But I really want to animate it

Sure. Here’s that code.

fig, ax = plt.subplots(figsize=(10, 6))
line, = ax.plot(x, wave(x, 0))  # Initial plot (t=0)
ax.set_ylim([-A, A])  # Setting the y limits to the amplitude range
ax.set_xlabel('Position (x)')
ax.set_ylabel('Amplitude')
ax.grid(True)
ax.set_title("Amplitude vs. Position over Time")

def update(frame):
    line.set_ydata(wave(x, frame))  # Update the y data of the line plot for the current time frame
    ax.set_title(f"Amplitude vs. Position at t = {frame:.2f} s")
    return line,

# Animate over the given times using FuncAnimation
ani = FuncAnimation(fig, update, frames=t, blit=True, interval=50)
plt.close(fig) ## needed to stop another static image from being displayed

# Display the animation in the notebook
HTML(ani.to_jshtml())

Once Loop Reflect

## your code here

## REMEMBER THAT YOU ARE WORKING ON SUPERPOSITION OF WAVES

Implications of Superposition: Diffraction

One of the key indicators of wave like behavior is diffraction. Diffraction is the bending of waves around obstacles and it is a consequence of superposition.
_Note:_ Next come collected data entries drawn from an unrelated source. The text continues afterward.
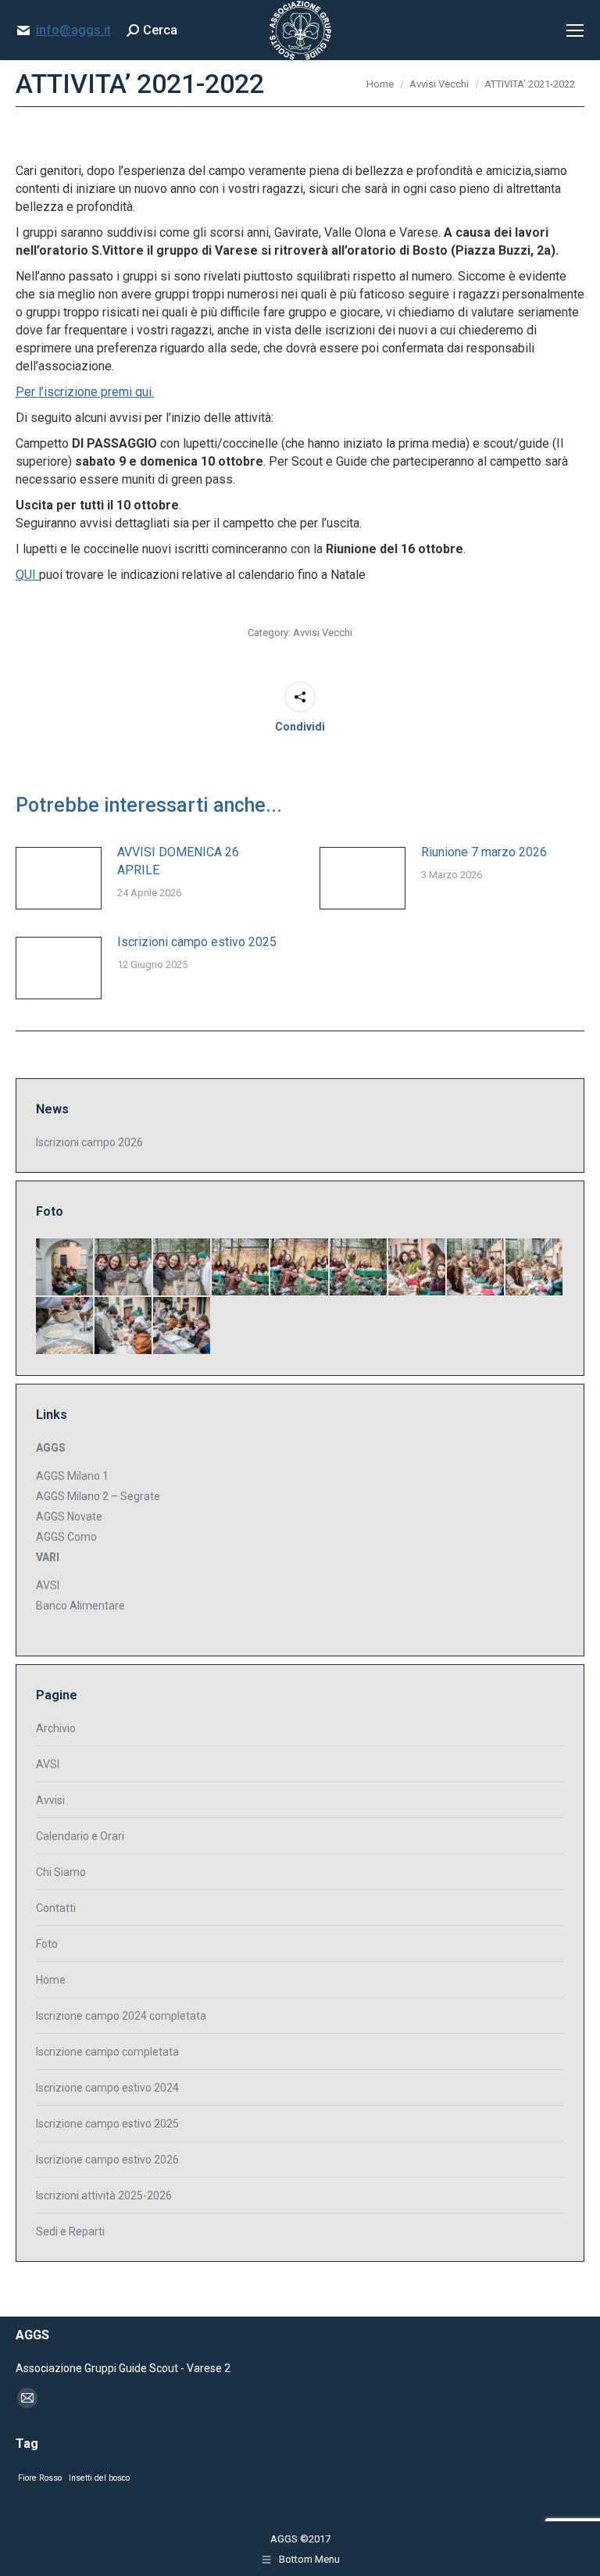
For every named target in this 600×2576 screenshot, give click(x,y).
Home (51, 1980)
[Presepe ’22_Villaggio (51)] (182, 1326)
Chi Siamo (61, 1872)
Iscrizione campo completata (107, 2051)
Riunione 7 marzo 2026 (484, 852)
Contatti (56, 1908)
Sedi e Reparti (70, 2231)
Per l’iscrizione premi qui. (85, 391)
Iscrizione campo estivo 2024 (107, 2087)
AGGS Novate (69, 1516)
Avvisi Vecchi (322, 632)
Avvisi (50, 1800)
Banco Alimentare (80, 1605)
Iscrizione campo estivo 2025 (107, 2123)
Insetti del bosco (99, 2478)
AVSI (47, 1585)
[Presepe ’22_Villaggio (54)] (534, 1267)
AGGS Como (66, 1537)
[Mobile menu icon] (575, 30)
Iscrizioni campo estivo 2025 (197, 941)
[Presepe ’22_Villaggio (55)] (476, 1267)
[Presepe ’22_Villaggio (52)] (124, 1326)
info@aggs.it (73, 30)
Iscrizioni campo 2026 (89, 1142)
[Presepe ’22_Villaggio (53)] (65, 1326)
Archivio (56, 1728)
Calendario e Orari (80, 1836)
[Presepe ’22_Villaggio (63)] (65, 1267)
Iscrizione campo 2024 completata (121, 2016)
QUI (27, 574)
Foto (47, 1944)
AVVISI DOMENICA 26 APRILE (178, 861)
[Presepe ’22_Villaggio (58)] (299, 1267)
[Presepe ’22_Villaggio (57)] (359, 1267)
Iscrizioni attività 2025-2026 (104, 2195)
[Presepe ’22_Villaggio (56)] (417, 1267)
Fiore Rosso (40, 2478)
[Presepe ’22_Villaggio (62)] (124, 1267)
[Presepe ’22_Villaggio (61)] (182, 1267)
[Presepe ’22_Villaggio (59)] (241, 1267)
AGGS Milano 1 (72, 1476)
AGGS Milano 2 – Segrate (98, 1496)
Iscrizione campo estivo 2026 (107, 2159)
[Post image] (59, 878)
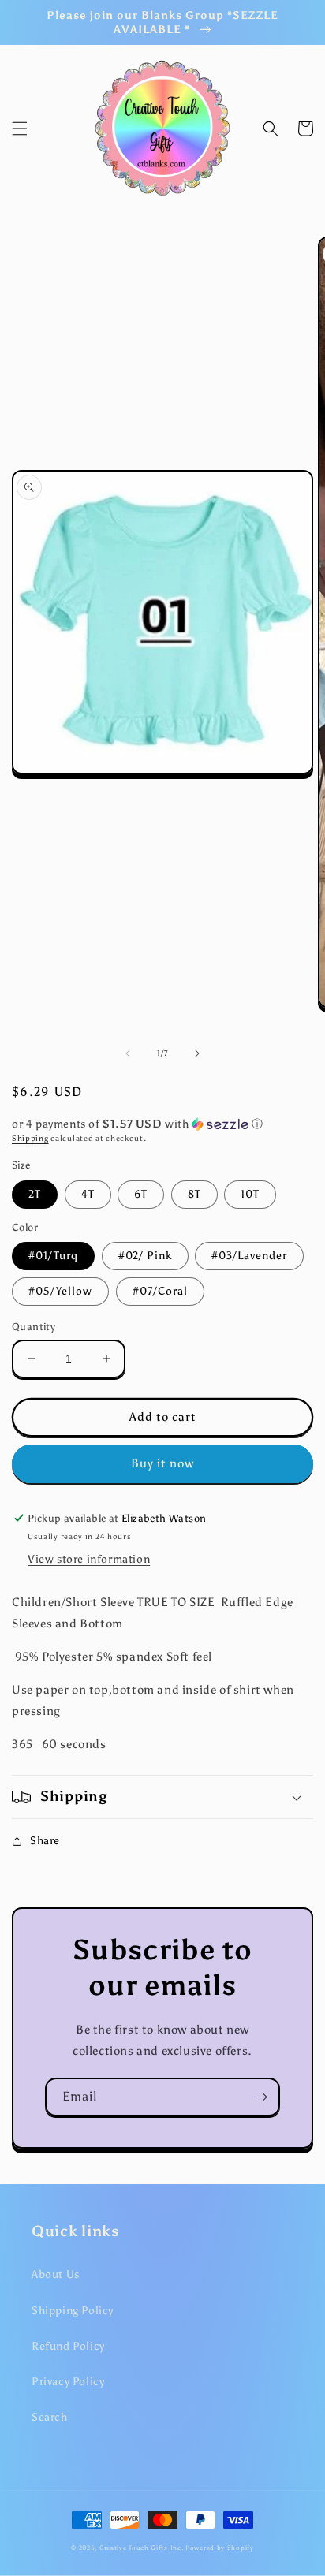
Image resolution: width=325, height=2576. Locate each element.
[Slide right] (197, 1053)
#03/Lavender (249, 1255)
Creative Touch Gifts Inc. (141, 2548)
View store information (89, 1559)
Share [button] (45, 1840)
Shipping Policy (73, 2310)
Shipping (30, 1138)
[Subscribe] (261, 2097)
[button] (19, 128)
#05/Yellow (60, 1291)
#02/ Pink (145, 1255)
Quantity (33, 1327)
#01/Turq (53, 1255)
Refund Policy (68, 2346)
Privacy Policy (68, 2381)
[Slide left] (127, 1053)
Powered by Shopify (219, 2548)
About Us (56, 2274)
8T (194, 1194)
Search (50, 2417)
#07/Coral (160, 1291)
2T (34, 1194)
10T (250, 1194)
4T (88, 1194)
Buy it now (162, 1463)
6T (141, 1194)
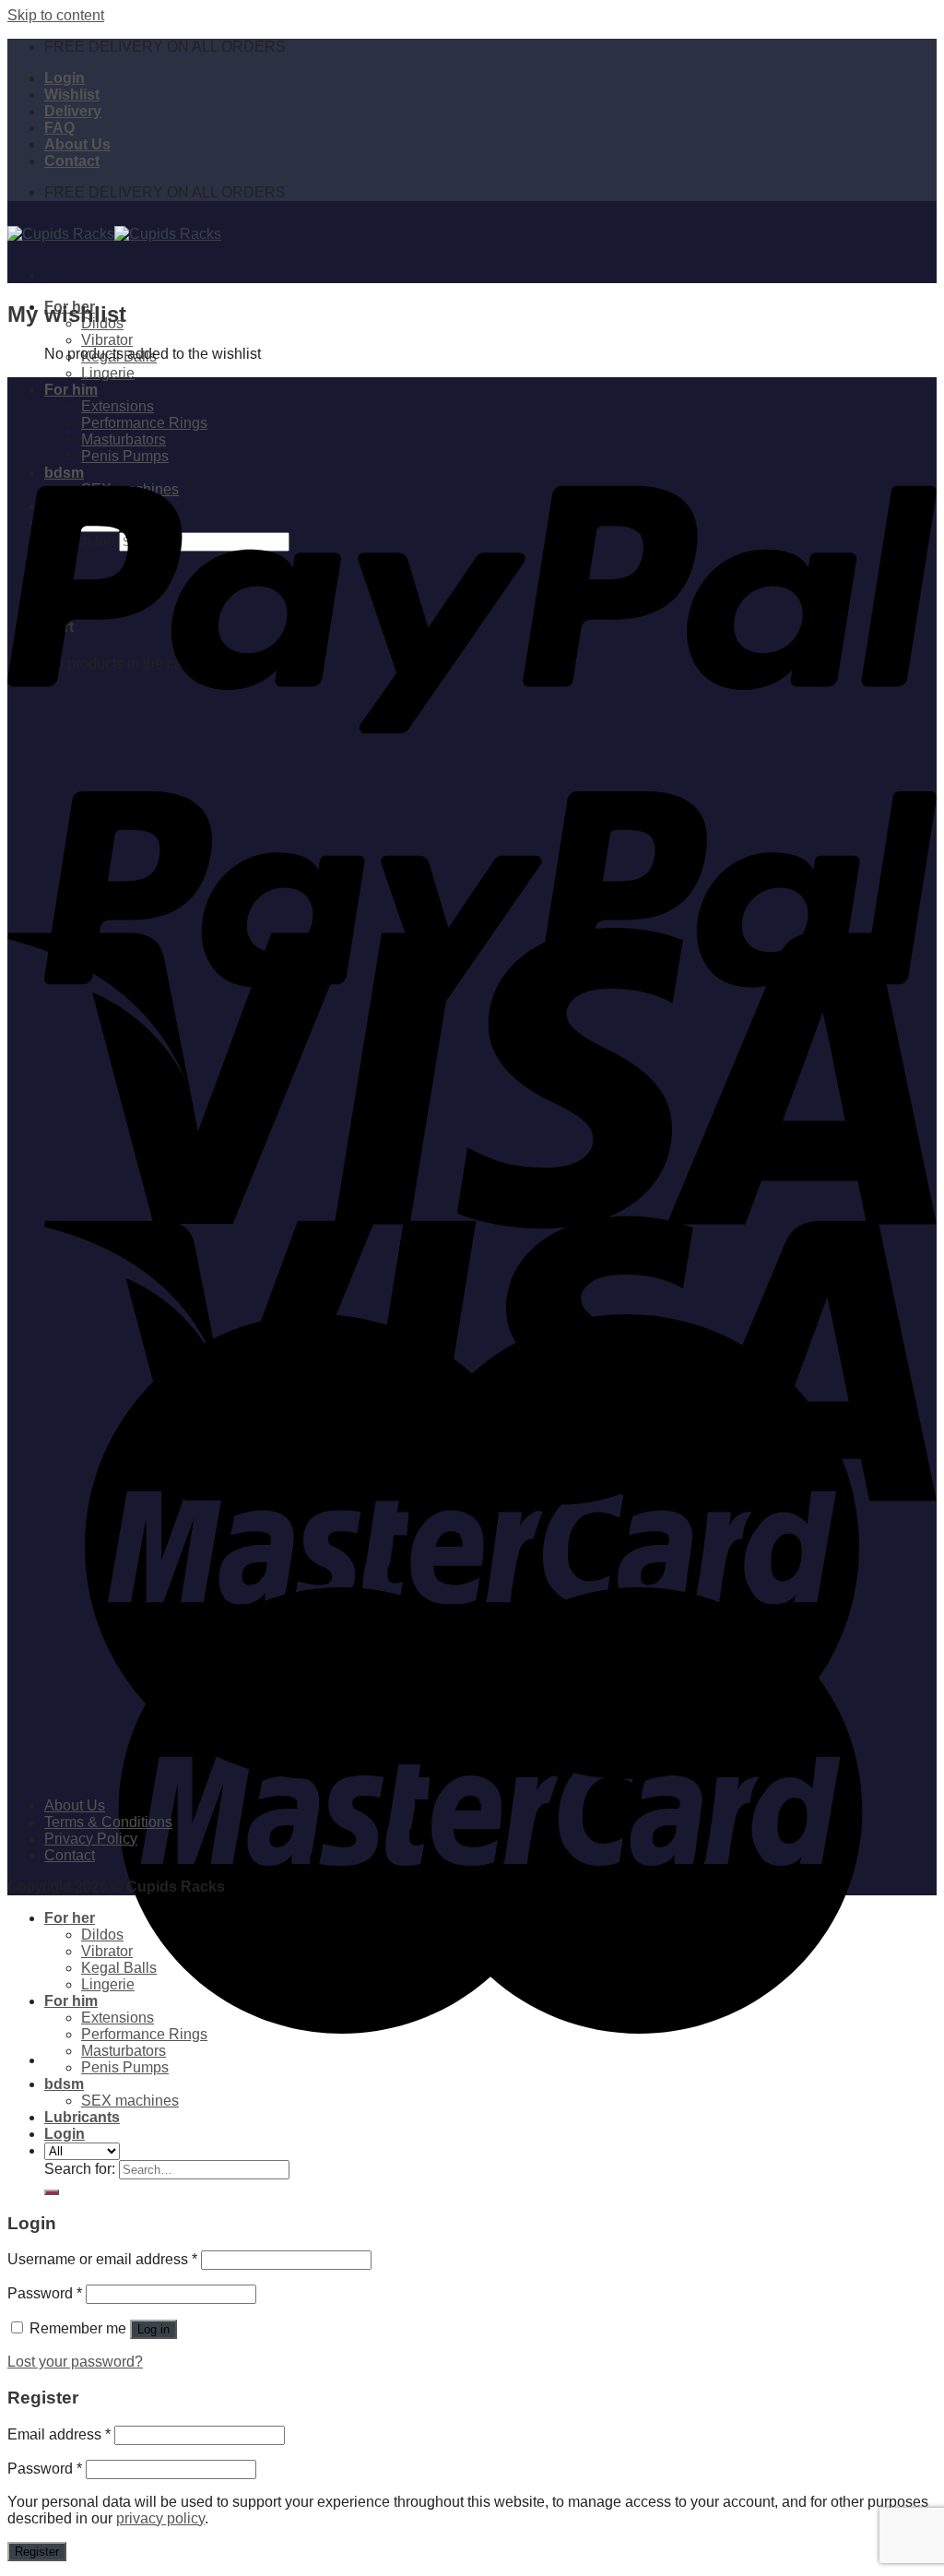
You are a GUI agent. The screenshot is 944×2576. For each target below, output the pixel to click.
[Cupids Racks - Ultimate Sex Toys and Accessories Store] (114, 234)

In the case of single-slit diffraction, the wave is diffracted around a slit of width \(a\). a forms circular wave fronts that interfere with each other.

A screen placed a distance \(L\) away from the slit will show a diffraction pattern. We can show the intensity of the diffraction pattern is:

\[I(\theta) = I_0\left(\dfrac{\sin(\beta)}{\beta}\right)^2\]

where

\[\beta = \dfrac{\pi a \sin(\theta)}{\lambda}\]

and \(\lambda\) is the wavelength of the wave and \(\theta\) is the angle of the diffracted wave from the center of the slit (\(\tan(\theta) = y/L\) where \(y\) is the location along the screen).

✅ Do this

1. Plot the intensity of the diffraction pattern for a single slit of width \(a=1\) mm and wavelength \(\lambda=500\) nm.

2. Find the slit width needed to form a diffraction pattern for a typical water wave. You will need to make some estimates.

3. For atomic spacing (\(10^{-10}\) m), use your plotting tool to estimate the wavelength needed to form a diffraction pattern. You will need to make some estimates.

## your code here